Getragen wurde der Protest von Umwelt- und Verbraucherschützern, Sozialverbänden und Gewerkschaften. Die Kritiker der Abkommen befürchten, dass europäische Regeln ausgehöhlt werden und ökologische und soziale Standards sinken. Sie fordern, die TTIP-Verhandlungen mit den USA zu stoppen und das mit Kanada verhandelte Ceta-Abkommen nicht zu ratifizieren.

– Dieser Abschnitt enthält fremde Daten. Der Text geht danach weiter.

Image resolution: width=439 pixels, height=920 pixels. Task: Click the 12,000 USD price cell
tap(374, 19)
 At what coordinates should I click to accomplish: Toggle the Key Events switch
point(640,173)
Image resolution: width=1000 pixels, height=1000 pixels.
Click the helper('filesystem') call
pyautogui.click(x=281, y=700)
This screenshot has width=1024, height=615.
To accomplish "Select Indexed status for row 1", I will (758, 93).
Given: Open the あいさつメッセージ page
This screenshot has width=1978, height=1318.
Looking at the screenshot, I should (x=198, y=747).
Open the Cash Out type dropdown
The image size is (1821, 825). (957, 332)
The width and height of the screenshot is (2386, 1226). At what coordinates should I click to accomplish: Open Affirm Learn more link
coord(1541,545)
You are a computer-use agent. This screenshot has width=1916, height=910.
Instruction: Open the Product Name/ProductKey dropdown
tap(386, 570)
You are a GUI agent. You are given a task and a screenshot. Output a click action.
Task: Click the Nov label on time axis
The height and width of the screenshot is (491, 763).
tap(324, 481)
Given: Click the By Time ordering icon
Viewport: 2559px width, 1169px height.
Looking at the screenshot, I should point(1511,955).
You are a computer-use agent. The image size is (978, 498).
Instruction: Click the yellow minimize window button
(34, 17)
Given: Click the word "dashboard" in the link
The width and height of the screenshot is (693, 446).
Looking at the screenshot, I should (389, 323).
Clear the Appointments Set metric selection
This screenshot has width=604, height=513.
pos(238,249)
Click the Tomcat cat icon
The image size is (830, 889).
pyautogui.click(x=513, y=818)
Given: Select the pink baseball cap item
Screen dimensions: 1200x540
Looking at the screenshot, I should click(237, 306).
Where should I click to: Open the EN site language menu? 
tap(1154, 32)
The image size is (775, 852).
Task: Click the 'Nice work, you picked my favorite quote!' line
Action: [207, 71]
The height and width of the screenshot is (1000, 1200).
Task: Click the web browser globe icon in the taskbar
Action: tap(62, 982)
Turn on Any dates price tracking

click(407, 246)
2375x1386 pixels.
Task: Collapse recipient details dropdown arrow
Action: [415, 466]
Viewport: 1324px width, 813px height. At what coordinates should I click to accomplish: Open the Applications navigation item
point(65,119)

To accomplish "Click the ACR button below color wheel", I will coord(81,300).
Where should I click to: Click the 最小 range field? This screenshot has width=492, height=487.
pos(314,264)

Auch Grüne und Linke unterstützen den Protest gegen das TTIP-Abkommen zwischen EU und USA sowie den Ceta-Vertrag zwischen der EU und Kanada. Die Demonstranten reisten aus der ganzen Republik mit fünf Sonderzügen sowie mehr als 600 Bussen in die Hauptstadt. "Wir sind hier, weil wir die Zukunft nicht den Märkten überlassen, sondern die Demokratie retten wollen", sagte Auftaktredner Michael Müller, Bundesvorsitzender der Naturfreunde Deutschlands. Die Menge rief wiederholt "Stopp TTIP!".

Die Protestroute führt durch das Stadtzentrum zur Siegessäule im Berliner Tiergarten, wo am frühen Nachmittag die Abschlusskundgebung stattfinden soll. Dort sollen unter anderem der DGB-Vorsitzende Reiner Hoffmann, die SPD-Politikerin Gesine Schwan und Christian Höppner vom Deutschen Kulturrat sprechen. Die Kritiker der Abkommen befürchten unter anderem sinkende Sozial-, Umwelt- und Verbraucherstandards sowie eine Schwächung demokratischer Institutionen.

In einem am Samstag in mehreren Zeitungsanzeigen veröffentlichten offenen Brief warb der SPD-Vorsitzende und Bundeswirtschaftsminister Sigmar Gabriel für das TTIP-Abkommen. Es gehe darum, die Regeln der Globalisierung selbst mitzugestalten, hieß es in dem Schreiben. "Scheitern wir, dann werden wir anderen folgen müssen", erklärte Gabriel. Zwar lobte Gabriel den Einsatz von Verbänden und Aktivisten für transparentere Verhandlungen. Nun müsse Europa aber "selbstbewusst und mutig seine Ideen von Freiheit im Handel und Verantwortung für die Menschen voranbringen".